> _What you need to do_
Exactly one number should make up the answer: how many lines of the listing contain the string "icon".

####

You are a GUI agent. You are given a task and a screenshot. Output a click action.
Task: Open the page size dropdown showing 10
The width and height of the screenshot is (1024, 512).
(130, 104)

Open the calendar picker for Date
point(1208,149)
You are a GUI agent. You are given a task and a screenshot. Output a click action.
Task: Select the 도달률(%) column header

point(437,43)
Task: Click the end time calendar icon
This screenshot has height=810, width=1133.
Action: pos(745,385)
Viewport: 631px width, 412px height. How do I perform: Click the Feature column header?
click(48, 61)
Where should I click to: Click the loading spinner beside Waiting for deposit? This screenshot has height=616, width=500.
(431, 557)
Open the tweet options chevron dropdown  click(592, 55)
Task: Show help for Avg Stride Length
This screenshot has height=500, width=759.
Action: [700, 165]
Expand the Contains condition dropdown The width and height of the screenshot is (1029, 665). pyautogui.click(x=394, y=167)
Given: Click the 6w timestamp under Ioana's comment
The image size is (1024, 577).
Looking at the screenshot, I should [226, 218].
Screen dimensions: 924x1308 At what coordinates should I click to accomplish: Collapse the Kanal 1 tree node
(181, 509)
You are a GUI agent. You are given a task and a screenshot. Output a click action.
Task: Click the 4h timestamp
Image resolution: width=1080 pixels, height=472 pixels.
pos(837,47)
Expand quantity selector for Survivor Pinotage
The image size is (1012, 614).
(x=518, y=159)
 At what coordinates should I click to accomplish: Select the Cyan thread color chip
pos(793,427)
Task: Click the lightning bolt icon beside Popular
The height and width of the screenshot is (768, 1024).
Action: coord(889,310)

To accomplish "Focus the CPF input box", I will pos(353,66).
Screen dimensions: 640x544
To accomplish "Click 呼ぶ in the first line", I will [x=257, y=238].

####

> _Written response_
2